§ **What you are asked to do**
The stretch from the line with "Instruction: Open Microsoft" through the line with "Click Izzy Moreno's" in the records below: write it out exactly, and nothing else.

§ **Raw data**

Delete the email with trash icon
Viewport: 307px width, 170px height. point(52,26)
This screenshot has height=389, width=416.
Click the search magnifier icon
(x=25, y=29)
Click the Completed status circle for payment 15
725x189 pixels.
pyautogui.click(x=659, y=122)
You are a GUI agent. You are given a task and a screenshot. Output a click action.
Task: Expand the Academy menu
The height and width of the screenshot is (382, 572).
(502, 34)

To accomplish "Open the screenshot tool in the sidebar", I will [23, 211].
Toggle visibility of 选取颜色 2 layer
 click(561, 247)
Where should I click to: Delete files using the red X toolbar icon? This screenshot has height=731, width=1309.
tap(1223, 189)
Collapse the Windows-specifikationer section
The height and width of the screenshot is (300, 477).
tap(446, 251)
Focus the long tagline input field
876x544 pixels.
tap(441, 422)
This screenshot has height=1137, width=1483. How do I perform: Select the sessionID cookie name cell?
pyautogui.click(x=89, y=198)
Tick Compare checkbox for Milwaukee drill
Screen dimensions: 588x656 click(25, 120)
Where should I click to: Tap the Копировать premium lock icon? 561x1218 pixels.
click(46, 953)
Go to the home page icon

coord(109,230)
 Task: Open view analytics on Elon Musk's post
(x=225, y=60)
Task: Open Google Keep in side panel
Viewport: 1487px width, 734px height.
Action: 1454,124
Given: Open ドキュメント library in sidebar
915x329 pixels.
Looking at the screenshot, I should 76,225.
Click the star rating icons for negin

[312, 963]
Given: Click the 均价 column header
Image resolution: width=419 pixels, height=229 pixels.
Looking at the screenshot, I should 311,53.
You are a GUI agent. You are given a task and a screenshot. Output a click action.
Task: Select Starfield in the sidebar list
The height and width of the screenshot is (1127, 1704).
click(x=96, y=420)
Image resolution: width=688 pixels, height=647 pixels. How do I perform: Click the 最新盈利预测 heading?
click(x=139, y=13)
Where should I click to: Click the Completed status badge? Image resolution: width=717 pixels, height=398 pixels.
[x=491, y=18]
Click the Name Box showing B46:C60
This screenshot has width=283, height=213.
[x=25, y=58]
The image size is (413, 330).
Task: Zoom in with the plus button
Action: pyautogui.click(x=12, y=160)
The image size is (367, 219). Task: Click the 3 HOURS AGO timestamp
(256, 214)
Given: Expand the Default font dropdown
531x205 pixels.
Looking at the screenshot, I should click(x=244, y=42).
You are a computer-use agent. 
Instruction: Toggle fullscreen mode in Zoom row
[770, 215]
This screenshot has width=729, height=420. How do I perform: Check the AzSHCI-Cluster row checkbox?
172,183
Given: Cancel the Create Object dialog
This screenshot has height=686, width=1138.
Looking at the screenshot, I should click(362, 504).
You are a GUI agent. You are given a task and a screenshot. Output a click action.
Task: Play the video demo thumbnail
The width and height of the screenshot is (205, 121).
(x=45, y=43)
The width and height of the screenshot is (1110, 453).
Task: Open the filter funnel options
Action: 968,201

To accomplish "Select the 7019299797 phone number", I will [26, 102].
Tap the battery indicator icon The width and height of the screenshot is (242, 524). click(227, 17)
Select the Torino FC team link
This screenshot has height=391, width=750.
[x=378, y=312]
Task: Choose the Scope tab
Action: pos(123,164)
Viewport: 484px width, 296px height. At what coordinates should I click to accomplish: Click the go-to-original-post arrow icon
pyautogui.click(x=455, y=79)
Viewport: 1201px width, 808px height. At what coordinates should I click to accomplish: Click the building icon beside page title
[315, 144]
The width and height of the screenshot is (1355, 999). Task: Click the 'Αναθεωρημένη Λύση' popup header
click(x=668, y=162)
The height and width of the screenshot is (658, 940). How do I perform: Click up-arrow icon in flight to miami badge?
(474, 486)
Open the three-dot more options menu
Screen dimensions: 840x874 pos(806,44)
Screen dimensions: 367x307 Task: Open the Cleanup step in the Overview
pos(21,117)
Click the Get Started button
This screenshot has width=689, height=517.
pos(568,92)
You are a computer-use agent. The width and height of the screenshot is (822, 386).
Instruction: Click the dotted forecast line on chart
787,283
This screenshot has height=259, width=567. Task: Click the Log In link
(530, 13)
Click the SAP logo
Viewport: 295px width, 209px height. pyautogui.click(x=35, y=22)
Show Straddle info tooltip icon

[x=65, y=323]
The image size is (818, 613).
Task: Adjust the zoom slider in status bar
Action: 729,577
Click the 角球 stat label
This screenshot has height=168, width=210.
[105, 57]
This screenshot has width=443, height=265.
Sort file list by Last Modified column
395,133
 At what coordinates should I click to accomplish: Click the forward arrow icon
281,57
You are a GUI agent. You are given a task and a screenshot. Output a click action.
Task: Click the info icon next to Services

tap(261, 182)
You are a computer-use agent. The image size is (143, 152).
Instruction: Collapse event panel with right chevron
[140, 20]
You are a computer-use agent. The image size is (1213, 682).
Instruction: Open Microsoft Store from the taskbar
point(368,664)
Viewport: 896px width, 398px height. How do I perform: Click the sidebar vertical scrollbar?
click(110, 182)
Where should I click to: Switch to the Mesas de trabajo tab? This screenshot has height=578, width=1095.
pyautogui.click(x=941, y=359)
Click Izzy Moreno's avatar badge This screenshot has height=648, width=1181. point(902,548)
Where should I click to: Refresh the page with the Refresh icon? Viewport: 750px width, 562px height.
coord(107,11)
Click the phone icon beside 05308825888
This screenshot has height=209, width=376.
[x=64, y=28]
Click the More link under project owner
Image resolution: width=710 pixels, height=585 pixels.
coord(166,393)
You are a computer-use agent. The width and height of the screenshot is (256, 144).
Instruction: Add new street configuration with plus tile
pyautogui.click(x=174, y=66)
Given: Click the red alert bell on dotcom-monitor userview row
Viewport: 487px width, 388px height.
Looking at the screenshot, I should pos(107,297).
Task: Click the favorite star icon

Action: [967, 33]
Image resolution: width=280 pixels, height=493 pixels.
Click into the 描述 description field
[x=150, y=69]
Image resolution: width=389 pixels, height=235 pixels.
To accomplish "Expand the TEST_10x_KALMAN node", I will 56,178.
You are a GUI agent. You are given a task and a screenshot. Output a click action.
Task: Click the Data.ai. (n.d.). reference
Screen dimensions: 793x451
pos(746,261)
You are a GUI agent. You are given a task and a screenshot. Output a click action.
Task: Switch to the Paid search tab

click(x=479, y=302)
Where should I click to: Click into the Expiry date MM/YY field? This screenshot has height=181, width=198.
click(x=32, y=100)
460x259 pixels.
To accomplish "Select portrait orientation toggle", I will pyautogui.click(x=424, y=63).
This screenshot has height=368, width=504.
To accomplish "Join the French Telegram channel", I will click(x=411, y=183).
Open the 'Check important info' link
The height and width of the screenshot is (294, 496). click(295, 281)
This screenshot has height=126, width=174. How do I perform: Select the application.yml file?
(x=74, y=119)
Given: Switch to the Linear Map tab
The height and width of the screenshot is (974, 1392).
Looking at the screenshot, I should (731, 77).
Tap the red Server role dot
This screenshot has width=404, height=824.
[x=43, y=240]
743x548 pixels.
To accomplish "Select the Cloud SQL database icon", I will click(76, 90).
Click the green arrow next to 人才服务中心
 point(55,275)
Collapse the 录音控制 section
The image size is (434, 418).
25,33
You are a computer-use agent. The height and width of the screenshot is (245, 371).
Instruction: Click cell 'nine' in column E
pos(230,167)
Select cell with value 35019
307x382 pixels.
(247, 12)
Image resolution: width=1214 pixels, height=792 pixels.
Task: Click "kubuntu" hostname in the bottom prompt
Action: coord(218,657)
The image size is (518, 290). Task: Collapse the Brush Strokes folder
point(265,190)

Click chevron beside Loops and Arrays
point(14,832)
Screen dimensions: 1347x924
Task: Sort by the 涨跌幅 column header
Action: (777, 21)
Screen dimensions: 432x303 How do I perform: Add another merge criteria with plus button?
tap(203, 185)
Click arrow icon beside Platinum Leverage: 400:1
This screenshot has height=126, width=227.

§ **Expected answer**
Instruction: Open Microsoft Store from the taskbar
point(368,664)
Viewport: 896px width, 398px height. How do I perform: Click the sidebar vertical scrollbar?
click(110, 182)
Where should I click to: Switch to the Mesas de trabajo tab? This screenshot has height=578, width=1095.
pyautogui.click(x=941, y=359)
Click Izzy Moreno's avatar badge This screenshot has height=648, width=1181. point(902,548)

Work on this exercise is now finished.